22 Kasım 2024 Cuma

Yüksekova'da katledilen 3 köylü için adalet istendi

Hakkari'de bu hafta 1995 günü gözaltına alınarak katledilen Abdülkerim Yurtseven, Mikdat Özeken, Münür Sarıtaş için adalet istendi. 

Hakkari Yüksekova'daki Sanat Sokakta "Kayıplar bulunsun failler yargılansın" eyleminin 146.'sı gerçekleşti. Gözaltında kaybedilen ve katledilenlerin fotoğraflarının taşındığı, "Kayıplar bulunsun failler yargılansın" pankartının yere serildiği eylem, 27 Ekim 1995 tarihinde Yüksekova'da gözaltına alındıktan sonra katledilen Abdülkerim Yurtseven, Mikdat Özeken, Münür Sarıtaş için gerçekleşti. 

Binbaşı Mehmet Emin Yurdakul komutasındaki Yüksekova Komando Taburuna bağlı askerler, 27 Ekim 1995 günü Yüksekova'ya bağlı Ağaçlı köyüne gittiği belirtilen eylemde, askerlerin köylüleri dipçikleyerek, yaşlı insanları yerlerde sürükleyerek köy meydanında topladığı; rastgele seçilen 73 yaşındaki yürüme zorluğu çeken Abdülkerim Yurtseven, 18 yaşındaki Mikdat Özeken ve 13 yaşındaki Münür Sarıtaş'ın gözaltına alınarak askeri araçla Yüksekova İlçe Jandarma Taburuna götürdüğü hatırlatıldı. 

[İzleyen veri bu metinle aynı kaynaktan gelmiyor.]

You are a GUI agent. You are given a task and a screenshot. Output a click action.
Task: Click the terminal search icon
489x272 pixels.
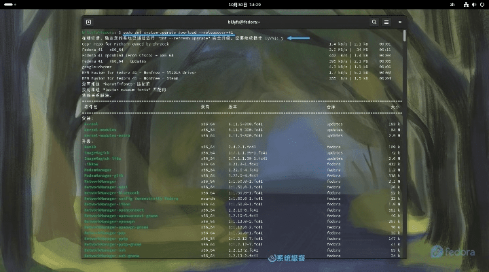coord(374,22)

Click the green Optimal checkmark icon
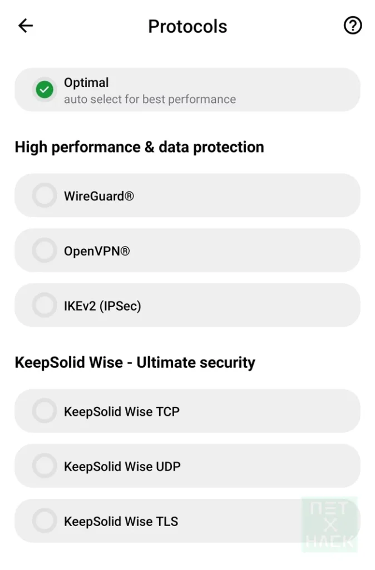point(45,90)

Onları sormak için tabura giden ailelere Binbaşı Yurdakul'un, "24 saat gözaltında tutulacaklar" dendiği aktarılan eylemde, aileler tekrar tabura gittiğinde "kimseyi gözaltına almadık, bir daha buraya gelmeyin" denildiği; ailelerin yaptığı başvuruların sonuçsuz kaldığı, üç köylüden bir daha haber alınamadığı belirtildi. 

Üç köylünün katledilmesi Hakkari Ağır Ceza Mahkemesi kayıtlarına; "Sanık Yurdakul'un komutasındaki birlik, Ağaçlı köyünden Şemsettin Yurtseven, Mikdat Özeken ve Münür Sarıtaş adlı köylüleri dövmüş, yaşlı olan Yurtseven yediği tekmeler sonucu ölmüştür. Bunu gören Yurdakul, diğer iki köylünün tanıklık edeceğini düşünerek öldürülmesi kararı vermiştir. İki köylü daha sonra tabura ait eğitim sahasında bir çukur içinde tarandıktan sonra benzin dökülerek yakılmıştır" şeklinde geçti.

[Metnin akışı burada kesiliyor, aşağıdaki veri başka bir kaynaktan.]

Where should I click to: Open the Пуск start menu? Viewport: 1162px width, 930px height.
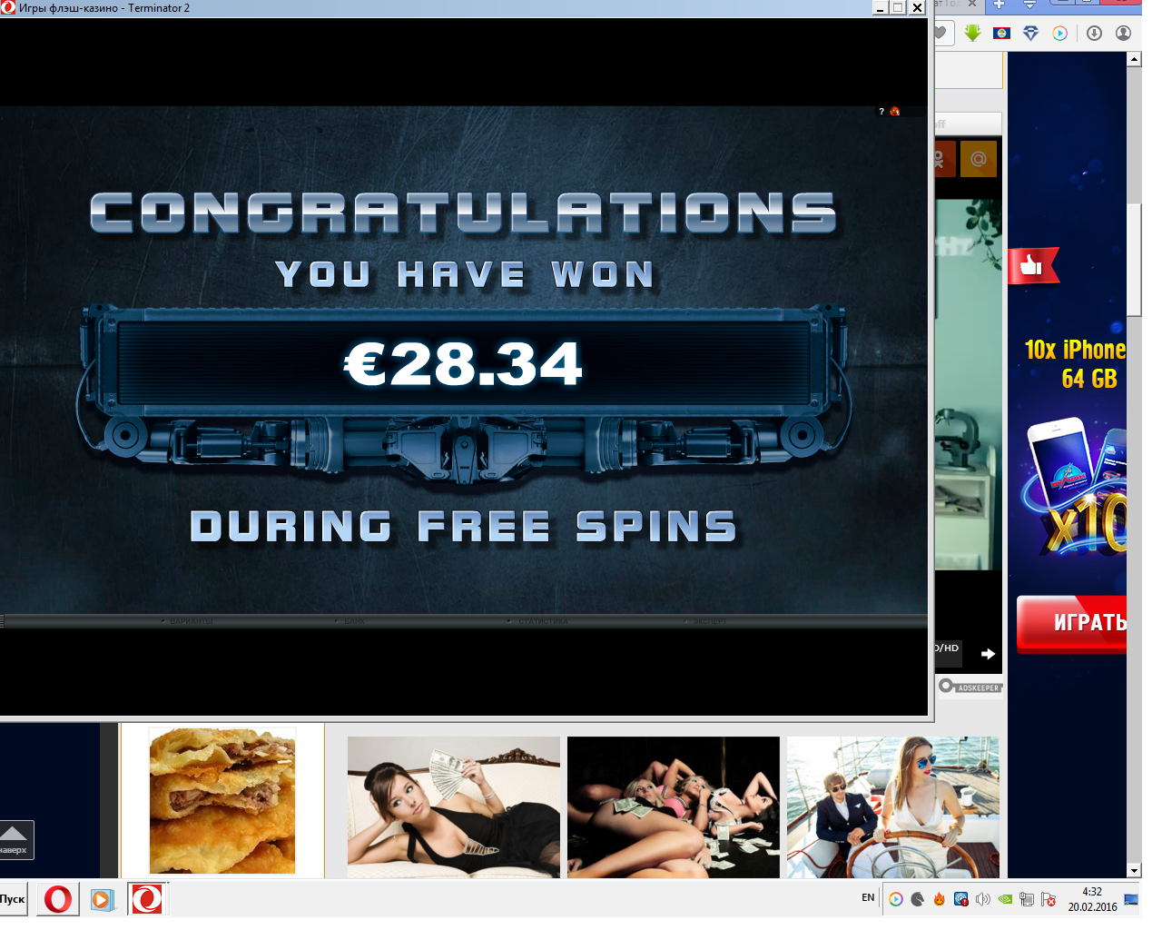(13, 899)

Ancak tanık beyanlarına rağmen, suça iştirak edenlerin itiraflarına rağmen açılan davanın kesin beraat hükmü ile sonuçlandığına dikkat çekilen açıklamada, iç hukuktan sonuç alamayan ailelerin AİHM'e başvurduğu söylendi. Açıklamada, AKP'nin AİHM'e yaptığı savunmada suçu kabul ederek, üç kişinin kaybolması nedeniyle üzgün olduğunu belirttiği ve kayıplarla ilgili etkin soruşturma yürütmeyi taahhüt ettiğini, ihlali kabul ederek tazminat ödeme yoluna gittiğine dikkat çekildi. 

Açıklama sonrası sessiz oturma eylemi yapıldı.